“Dogman”, un thriller d’altri tempi per Luc Besson

Luc Besson torna indietro nel tempo: “Dogman”, il nuovo film del regista francese, è un thriller che sembra uscito dagli anni Novanta, decennio in cui l’autore transalpino aveva firmato alcune delle sue opere migliori, da “Nikita” a “Léon”.

Tra le novità più attese del weekend in sala, “Dogman” ha come protagonista un ragazzo tormentato da un passato burrascoso: affetto da una grave menomazione fisica, Douglas è costretto a fare i conti con un’esistenza marginale calata in una profonda zona d’ombra della vita sociale. A causa dei continui traumi che lo hanno portato a perdere la fiducia negli esseri umani, trova conforto solo nella compagnia dei suoi amatissimi cani.

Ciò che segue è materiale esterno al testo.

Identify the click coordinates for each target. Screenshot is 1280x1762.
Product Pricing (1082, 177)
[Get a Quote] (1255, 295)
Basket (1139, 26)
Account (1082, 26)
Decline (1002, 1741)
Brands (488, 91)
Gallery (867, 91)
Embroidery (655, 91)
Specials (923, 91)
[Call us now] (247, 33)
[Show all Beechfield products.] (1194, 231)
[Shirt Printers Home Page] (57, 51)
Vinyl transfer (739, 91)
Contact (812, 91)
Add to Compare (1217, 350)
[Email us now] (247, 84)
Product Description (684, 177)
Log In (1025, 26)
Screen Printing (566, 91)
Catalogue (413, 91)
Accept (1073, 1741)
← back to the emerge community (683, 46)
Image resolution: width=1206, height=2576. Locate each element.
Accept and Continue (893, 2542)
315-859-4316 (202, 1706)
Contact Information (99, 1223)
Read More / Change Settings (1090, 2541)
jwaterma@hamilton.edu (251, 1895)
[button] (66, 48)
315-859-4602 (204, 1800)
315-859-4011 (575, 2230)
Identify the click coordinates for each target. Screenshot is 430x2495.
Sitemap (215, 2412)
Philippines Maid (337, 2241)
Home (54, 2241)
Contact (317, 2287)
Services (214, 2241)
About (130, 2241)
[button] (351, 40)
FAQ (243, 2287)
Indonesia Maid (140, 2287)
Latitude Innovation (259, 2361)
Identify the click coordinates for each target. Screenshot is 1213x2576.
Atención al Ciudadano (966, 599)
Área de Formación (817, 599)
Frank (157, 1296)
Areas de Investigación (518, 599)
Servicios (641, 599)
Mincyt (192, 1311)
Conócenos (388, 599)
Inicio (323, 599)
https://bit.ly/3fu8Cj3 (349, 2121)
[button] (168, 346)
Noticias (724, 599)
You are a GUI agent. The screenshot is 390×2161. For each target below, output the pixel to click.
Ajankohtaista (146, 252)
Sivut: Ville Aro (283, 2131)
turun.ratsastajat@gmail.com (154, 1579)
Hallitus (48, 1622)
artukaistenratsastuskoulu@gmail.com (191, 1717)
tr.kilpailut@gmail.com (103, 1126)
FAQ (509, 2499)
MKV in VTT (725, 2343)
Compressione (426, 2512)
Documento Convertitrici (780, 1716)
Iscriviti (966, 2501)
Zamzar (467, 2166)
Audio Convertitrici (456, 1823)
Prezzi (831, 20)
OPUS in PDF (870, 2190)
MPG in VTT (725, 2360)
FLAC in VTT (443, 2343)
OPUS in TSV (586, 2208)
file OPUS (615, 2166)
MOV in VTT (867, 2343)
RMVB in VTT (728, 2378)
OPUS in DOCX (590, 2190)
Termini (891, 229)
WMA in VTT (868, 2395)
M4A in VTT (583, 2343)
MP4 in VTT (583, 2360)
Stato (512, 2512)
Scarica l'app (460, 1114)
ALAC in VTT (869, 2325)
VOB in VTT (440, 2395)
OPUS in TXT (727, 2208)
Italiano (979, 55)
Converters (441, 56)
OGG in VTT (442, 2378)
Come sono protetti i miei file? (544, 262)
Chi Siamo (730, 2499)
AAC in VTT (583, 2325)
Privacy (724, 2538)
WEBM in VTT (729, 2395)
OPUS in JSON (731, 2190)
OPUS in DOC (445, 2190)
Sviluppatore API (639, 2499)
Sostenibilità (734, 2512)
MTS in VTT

Il personaggio principale di questa pellicola è così un nuovo outsider del cinema di Besson, un nuovo anti-eroe emarginato perfettamente nelle corde della poetica del regista francese.Si possono trovare riferimenti al film “Joker” di Todd Phillips in questo lungometraggio che parla anche di maschere e scava negli angoli più inquietanti dell’animo umano, mantenendo persino delle atmosfere dark che mescolano l’immaginario del cinema degli anni Novanta con quelle di alcuni cinecomic contemporanei. Il personaggio di “Dogman” è inoltre figlio di una certa estetica che può ricordare il killer de “Il silenzio degli innocenti”, ma è tutto quel tipo di iconografia a risaltare in una pellicola che richiama a tratti anche lo stile dei videoclip. Nonostante sappia troppo di già visto, il film riesce a intrattenere grazie a un ritmo efficace e ad alcune intuizioni visive.

Caleb Landry Jones

Seppur sia vittima di diversi cali e di numerose sbavature, tra una serie di flashback poco riusciti e alcuni momenti di violenza efferata troppo compiaciuti, “Dogman” è comunque un passo avanti nella filmografia recente di Besson.Il regista francese ha inanellato negli ultimi anni una lunghissima serie di prodotti del tutto da dimenticare – da “Lucy” a “Anna”, passando per “Valerian e la città dei mille pianeti” – e talmente trascurabili da far pensare che il suo talento fosse ormai del tutto tramontando.“Dogman” ha buoni guizzi, soprattutto nella gestione della sinergia tra il montaggio visivo e quello sonoro: le apparizioni del protagonista sono ben gestite, così come è notevole la prova di Caleb Landry Jones.L’attore americano, già vincitore della Palma come miglior interprete al Festival di Cannes per “Nitram” nel 2021, si conferma uno dei più bravi della sua generazione, soprattutto quando è chiamato a interpretare dei personaggi particolarmente estremi e inquietanti.

Inu-Oh

Tra le sorprese della settimana va segnalato “Inu-Oh”, un intenso film d’animazione nipponico diretto da Masaaki Yuasa.Ambientato nel Giappone medioevale, questo lungometraggio mescola musica, teatro e arti tradizionali, attraverso una struttura narrativa che tocca varie epoche e vari personaggi.Se la sceneggiatura ha qualche momento di lieve confusione, il disegno d’insieme è comunque efficace e ben realizzato, tanto da meritare di essere visto sul grande schermo.Si potrebbe definire “Inu-Oh” un’anticonvenzionale opera-rock, capace di rispettare il passato (tema molto presente nella pellicola) pur con un occhio indirizzato al futuro.Di anime così non se ne vedono tutti i giorni e i tanti appassionati del genere non possono assolutamente farselo scappare.